The memory for m_output.data and input().data has been allocated with _aligned_malloc.

The time to execute this code however for a 2^25 array is identical to the time for this code (350ms):

for(int i=0;i<m_size;i++)
    m_output.data[i] = input().data[i] * m_win[i];

How is that possible? It should theoretically take only 50% of the time, right? Or is the overhead for the memory transfer from SIMD registers to the m_output.data array so expensive?

If I replace the line from the first snippet

pOut[i] = _mm_mul_pd(pData[i], pWin[i]);

by

tmp = _mm_mul_pd(pData[i], pWin[i]);

where __m128d tmp; then the codes executes blazingly fast, less then the resolution of my timer function.
Is that because everything is just stored in the registers and not the memory?

And even more surprising, if I compile in debug mode, the SSE code takes only 93ms while the standard multiplication takes 309ms.

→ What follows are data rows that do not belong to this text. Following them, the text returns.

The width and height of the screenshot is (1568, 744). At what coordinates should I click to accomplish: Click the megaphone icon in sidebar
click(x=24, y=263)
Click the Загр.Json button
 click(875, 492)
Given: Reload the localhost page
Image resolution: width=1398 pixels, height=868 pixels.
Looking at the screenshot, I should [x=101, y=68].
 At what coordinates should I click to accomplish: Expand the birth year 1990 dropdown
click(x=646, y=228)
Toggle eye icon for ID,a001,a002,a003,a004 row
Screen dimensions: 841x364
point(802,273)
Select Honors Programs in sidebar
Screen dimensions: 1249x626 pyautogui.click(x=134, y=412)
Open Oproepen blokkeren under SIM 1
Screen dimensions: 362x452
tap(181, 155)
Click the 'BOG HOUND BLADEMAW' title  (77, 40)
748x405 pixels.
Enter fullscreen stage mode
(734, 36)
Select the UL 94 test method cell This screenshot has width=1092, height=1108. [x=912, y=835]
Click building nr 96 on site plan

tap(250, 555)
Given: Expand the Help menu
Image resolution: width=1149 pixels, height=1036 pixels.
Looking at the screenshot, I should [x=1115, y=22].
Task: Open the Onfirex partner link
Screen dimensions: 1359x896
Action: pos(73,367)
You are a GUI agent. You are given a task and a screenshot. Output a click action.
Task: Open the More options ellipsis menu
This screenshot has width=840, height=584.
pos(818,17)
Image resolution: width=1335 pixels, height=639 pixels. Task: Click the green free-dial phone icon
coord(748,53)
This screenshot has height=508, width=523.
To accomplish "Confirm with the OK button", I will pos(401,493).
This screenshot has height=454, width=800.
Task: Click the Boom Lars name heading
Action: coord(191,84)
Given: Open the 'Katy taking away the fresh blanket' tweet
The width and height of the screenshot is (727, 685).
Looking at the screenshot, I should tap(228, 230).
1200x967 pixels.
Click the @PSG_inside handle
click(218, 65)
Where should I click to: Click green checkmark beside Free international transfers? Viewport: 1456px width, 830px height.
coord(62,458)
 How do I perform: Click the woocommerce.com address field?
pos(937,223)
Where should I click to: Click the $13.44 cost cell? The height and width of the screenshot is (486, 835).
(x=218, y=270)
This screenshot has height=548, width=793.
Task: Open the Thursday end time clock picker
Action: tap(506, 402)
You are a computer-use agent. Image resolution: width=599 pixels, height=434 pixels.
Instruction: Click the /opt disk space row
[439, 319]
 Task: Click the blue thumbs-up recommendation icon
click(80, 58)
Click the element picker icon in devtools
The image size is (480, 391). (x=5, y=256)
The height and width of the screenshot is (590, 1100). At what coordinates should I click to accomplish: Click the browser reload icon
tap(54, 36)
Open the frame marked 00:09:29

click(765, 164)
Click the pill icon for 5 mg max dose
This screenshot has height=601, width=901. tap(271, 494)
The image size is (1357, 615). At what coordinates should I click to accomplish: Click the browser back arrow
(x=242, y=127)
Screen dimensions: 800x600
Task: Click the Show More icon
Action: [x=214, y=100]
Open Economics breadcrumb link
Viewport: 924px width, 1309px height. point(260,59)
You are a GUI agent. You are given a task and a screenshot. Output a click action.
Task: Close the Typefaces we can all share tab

  • DEBUG: 93ms (SSE2) / 309ms (standard multiplication)
  • RELEASE: 350ms (SSE2) / 350 (standard multiplication)

What’s going on here???

I’m using MSVC2008 with QtCreator 2.2.1 in release mode.
Here are my compilter switches for RELEASE:

cl -c -nologo -Zm200 -Zc:wchar_t- -O2 -MD -GR -EHsc -W3 -w34100 -w34189

and these are for DEBUG:

cl -c -nologo -Zm200 -Zc:wchar_t- -Zi -MDd -GR -EHsc -W3 -w34100 -w34189

EDIT
Regarding the RELEASE vs DEBUG issue:
I just wanted to note that I profiled the code and the SSE code is infact slower in release mode!
That just confirms somehow the hypothesis that VS2008 somehow cant handle intrinsics with the optimizer properly.
Intel VTune gives me 289ms for the SSE loop in DEBUG and 504ms in RELEASE mode.
Wow… just wow…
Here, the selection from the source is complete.